Le culte des grands hommes se perçoit au centre de l’urbanisme, mais également dans tous les foyers français. Le Grand Dictionnaire de Pierre Larousse propose une sélection de ces figures en y incluant leur biographie, les Manuels Lavisse ainsi que les livres scolaires suivent le même modèle. Il est également possible de trouver cette pédagogie à travers la carte postale ou même le timbre. Pourtant la commémoration dans l’espace public reste longtemps considérée comme l’hommage optimal, vu de tous, il est perçu comme le meilleur moyen de perpétuer et pérenniser le souvenir. Le peuple de statues176 propage l’espoir du progrès de l’humanité, les « hommes illustres peuvent éveiller dans les âmes nobles le désir de les imiter »177. À travers leur effigie la rue glorifie la République, le patriotisme, le progrès

scientifique et social ainsi que l’institution républicaine. Ils deviennent des « lieux de mémoire »178.

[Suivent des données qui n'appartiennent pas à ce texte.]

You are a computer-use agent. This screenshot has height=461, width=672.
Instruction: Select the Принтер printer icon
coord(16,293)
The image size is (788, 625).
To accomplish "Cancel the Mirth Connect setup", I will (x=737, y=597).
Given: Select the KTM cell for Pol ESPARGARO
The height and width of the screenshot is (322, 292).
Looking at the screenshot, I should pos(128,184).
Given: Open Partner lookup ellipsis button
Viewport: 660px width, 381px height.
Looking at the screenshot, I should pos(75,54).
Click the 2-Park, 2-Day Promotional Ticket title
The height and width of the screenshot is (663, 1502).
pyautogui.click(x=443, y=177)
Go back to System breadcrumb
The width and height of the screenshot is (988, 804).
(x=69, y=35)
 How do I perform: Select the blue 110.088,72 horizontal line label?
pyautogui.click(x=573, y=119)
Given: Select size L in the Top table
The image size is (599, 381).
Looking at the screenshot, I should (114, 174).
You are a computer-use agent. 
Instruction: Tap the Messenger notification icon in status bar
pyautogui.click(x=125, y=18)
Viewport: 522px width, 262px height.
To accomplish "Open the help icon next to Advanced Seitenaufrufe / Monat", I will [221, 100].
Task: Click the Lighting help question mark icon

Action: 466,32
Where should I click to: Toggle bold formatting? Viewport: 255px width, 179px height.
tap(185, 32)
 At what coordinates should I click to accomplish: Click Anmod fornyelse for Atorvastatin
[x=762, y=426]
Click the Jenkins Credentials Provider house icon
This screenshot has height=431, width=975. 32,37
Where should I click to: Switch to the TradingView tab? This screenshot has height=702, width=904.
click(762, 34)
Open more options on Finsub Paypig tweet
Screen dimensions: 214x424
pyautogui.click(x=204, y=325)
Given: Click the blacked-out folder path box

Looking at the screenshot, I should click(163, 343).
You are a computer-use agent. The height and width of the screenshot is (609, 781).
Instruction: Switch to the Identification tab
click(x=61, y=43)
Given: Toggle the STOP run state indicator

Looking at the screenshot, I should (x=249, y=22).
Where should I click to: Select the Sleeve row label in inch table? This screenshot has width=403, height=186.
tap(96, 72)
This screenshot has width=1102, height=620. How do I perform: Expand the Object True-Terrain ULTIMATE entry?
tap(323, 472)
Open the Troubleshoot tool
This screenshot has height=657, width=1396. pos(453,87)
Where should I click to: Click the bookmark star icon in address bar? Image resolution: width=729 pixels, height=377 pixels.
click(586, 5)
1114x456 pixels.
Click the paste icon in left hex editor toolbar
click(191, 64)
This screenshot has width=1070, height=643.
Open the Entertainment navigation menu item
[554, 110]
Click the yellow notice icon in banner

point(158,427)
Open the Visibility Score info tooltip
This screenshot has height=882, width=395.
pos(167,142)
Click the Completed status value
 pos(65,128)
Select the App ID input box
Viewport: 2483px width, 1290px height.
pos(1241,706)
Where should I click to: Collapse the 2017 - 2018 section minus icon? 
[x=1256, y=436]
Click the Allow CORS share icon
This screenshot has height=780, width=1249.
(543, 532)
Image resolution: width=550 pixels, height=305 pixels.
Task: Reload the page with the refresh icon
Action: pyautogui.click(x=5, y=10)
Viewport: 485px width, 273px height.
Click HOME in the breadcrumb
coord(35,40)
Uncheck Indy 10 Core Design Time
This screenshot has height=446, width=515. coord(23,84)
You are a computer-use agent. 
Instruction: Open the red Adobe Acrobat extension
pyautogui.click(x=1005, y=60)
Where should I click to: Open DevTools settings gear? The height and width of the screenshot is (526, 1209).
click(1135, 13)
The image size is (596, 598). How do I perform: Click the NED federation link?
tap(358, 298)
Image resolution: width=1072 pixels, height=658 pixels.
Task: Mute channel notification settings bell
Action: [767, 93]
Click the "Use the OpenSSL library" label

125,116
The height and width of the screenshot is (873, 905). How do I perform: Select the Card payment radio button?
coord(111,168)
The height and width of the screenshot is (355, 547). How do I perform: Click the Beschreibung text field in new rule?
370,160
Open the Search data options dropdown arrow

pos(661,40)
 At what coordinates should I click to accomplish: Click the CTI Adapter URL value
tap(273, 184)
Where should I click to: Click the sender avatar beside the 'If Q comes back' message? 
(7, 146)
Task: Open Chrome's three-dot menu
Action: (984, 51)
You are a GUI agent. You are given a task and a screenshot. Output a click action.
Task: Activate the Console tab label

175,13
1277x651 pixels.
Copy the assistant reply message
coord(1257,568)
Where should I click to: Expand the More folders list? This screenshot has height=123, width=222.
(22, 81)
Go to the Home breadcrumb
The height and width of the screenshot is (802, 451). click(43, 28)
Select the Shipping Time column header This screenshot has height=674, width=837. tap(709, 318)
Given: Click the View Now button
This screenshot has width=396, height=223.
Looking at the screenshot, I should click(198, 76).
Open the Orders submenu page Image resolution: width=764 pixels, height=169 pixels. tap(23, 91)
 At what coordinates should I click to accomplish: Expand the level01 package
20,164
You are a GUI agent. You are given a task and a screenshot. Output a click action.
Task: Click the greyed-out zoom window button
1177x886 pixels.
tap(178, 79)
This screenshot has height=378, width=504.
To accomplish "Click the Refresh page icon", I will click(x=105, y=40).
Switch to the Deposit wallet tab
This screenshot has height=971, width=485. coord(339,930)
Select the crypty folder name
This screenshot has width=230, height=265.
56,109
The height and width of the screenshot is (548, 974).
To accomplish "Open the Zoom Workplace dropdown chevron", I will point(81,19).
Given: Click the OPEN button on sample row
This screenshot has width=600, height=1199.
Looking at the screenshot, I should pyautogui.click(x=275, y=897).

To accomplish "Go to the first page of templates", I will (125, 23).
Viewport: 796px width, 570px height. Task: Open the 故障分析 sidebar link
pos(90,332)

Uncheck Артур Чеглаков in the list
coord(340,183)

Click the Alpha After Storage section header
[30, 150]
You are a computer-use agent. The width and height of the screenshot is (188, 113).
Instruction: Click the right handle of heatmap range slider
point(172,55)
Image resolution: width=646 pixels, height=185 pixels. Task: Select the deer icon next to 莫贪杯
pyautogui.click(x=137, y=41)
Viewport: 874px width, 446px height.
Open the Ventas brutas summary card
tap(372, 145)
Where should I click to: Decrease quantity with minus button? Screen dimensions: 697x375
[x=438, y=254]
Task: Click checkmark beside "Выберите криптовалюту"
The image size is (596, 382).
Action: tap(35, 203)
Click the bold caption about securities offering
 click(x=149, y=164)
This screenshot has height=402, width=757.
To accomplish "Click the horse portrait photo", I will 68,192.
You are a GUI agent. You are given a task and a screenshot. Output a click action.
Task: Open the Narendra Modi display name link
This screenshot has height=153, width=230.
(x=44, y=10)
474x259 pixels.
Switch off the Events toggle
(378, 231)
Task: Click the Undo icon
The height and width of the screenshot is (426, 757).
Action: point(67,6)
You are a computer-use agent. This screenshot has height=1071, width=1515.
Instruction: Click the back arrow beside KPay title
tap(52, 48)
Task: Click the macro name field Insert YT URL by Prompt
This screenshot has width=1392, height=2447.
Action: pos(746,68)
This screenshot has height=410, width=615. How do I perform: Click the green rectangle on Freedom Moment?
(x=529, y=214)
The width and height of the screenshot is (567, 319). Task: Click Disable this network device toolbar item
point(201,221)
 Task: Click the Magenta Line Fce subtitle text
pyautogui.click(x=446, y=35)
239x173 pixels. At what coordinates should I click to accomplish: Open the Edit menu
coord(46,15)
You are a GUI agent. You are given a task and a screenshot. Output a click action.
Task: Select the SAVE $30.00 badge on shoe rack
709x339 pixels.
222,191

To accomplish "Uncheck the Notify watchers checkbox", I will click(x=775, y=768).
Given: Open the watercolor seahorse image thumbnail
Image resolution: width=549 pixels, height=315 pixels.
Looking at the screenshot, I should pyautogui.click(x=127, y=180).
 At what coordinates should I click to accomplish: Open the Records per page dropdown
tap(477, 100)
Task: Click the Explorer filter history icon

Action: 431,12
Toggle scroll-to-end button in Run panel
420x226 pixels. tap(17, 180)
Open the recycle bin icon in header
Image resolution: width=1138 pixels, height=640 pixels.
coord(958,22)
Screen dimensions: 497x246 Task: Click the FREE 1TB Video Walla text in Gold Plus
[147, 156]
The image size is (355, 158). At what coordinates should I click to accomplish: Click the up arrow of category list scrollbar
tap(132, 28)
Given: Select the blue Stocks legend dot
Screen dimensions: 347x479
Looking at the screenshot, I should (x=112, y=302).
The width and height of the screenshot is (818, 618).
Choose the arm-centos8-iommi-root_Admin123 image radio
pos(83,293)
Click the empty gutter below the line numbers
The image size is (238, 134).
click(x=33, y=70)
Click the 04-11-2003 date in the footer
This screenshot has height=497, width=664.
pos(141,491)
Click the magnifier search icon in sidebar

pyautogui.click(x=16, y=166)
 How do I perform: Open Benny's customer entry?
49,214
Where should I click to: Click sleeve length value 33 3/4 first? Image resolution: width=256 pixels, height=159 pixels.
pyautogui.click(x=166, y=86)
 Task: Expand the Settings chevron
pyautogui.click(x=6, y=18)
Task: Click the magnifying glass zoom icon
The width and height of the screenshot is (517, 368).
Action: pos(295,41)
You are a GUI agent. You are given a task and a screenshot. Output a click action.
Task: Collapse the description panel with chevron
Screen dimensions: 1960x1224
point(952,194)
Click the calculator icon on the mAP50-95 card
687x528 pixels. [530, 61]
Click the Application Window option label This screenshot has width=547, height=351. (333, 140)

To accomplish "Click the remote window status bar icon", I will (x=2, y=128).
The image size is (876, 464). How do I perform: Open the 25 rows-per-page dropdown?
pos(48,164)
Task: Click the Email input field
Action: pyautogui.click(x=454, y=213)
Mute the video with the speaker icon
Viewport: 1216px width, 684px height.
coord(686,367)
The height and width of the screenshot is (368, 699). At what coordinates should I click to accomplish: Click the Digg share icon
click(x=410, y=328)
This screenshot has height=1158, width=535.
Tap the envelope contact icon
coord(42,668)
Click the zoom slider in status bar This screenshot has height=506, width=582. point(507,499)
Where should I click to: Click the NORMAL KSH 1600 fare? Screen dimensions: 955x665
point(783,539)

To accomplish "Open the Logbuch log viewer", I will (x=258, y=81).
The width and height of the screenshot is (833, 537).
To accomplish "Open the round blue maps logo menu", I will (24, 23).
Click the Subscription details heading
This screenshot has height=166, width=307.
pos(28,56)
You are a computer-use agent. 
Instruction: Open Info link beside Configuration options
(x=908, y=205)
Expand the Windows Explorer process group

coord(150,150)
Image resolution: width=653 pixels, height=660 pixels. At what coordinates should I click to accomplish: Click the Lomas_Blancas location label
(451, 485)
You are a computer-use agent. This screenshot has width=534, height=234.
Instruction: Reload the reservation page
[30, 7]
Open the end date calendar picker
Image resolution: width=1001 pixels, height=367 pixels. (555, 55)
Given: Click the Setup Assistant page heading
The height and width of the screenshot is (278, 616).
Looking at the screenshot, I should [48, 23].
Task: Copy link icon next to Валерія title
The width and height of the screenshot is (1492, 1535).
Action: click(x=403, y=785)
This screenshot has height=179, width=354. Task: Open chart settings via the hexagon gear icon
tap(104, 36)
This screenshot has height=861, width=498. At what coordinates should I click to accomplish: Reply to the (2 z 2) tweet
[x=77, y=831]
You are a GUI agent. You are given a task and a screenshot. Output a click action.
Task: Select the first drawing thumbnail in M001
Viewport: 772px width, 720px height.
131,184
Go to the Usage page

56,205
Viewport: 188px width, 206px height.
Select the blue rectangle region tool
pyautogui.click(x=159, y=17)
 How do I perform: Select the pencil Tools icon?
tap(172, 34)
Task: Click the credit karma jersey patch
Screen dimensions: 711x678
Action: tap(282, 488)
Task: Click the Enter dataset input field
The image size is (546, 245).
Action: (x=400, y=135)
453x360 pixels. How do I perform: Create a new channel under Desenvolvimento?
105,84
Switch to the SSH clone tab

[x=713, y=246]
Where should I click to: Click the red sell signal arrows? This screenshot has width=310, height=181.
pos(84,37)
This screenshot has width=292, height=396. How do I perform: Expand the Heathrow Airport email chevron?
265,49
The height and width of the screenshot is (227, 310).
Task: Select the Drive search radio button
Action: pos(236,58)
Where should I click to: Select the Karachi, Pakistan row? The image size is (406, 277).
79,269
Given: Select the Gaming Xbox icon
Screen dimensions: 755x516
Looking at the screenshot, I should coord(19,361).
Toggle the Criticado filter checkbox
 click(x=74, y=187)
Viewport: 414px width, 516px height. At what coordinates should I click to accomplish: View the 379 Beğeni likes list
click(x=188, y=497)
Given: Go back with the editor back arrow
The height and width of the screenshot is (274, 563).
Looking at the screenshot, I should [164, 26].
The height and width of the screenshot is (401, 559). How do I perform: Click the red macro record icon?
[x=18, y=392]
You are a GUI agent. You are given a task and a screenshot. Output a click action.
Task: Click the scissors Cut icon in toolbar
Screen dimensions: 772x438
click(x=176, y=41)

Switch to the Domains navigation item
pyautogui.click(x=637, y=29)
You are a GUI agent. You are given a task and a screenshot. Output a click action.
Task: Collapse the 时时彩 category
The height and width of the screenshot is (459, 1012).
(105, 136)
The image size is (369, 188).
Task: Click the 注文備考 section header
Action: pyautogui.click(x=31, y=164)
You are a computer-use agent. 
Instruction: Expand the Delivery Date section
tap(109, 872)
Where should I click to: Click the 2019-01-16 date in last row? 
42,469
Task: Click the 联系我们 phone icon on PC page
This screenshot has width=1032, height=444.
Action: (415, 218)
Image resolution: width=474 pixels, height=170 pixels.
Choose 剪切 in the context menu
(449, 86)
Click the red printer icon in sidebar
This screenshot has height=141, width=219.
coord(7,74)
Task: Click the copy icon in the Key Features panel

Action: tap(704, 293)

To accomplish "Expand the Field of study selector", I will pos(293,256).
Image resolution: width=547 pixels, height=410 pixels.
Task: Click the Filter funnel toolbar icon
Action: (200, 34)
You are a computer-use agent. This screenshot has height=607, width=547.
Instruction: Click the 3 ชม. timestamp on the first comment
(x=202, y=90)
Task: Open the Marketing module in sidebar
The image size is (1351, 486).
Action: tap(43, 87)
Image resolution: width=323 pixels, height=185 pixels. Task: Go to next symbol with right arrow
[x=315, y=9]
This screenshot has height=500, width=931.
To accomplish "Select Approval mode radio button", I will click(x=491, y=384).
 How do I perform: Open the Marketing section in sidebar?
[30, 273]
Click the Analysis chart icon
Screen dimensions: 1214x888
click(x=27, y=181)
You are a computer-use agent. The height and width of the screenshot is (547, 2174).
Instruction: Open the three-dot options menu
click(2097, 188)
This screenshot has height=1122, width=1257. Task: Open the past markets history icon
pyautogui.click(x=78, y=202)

Ce phénomène de masse aurait pu faire appel à l’art industriel afin de répondre plus rapidement aux multiples demandes. Toutefois, la production en série est faiblement utilisée pour l’honneur des grands hommes. Peu de personnalités ont le privilège d’avoir plusieurs monuments à leur effigie et lorsque le cas se présente, les villes souhaitent détenir une composition originale. Il est aisé d’imaginer que pour le comité d’initiative, la copie n’honore pas convenablement l’homme illustre. Cependant, il ne faut pas non plus oublier que le monument sert de vitrine à la ville, qu’il doit l’embellir et la représenter.